- PROBLEM REQUIREMENTS:
Tally the lines in the listing below that contain "agent" and report the tally alone.

- DATA EXCERPTS:
- - -
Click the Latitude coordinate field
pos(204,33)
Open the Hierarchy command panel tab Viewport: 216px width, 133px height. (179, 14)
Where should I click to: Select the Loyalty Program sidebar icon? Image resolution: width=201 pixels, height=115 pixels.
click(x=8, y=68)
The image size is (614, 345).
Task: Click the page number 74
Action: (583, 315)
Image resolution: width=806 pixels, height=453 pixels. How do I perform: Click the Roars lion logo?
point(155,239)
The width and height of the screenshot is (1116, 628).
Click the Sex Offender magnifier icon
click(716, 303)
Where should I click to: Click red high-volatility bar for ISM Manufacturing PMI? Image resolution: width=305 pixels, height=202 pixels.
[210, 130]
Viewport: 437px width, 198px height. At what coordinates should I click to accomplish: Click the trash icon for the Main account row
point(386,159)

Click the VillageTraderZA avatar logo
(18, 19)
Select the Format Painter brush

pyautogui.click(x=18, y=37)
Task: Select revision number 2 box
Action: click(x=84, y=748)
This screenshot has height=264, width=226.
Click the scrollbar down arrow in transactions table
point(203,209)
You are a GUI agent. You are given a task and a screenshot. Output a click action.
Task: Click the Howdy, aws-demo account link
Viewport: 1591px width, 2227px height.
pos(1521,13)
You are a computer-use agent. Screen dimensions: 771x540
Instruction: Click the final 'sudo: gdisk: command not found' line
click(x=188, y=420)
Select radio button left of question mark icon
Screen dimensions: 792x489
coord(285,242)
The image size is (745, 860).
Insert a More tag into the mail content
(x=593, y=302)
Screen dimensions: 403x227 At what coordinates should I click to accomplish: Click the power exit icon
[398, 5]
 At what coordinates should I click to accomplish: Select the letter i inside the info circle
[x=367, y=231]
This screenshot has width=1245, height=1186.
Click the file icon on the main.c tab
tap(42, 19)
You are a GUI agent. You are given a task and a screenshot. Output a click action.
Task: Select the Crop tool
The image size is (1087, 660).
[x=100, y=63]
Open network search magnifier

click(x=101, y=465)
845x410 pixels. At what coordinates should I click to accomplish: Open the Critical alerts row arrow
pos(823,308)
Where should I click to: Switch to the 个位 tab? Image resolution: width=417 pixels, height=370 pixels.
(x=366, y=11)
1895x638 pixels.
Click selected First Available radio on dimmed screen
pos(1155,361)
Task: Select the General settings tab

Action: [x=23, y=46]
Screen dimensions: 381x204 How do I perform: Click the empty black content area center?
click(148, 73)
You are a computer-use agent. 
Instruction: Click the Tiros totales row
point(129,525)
- - -
- OUTPUT:
4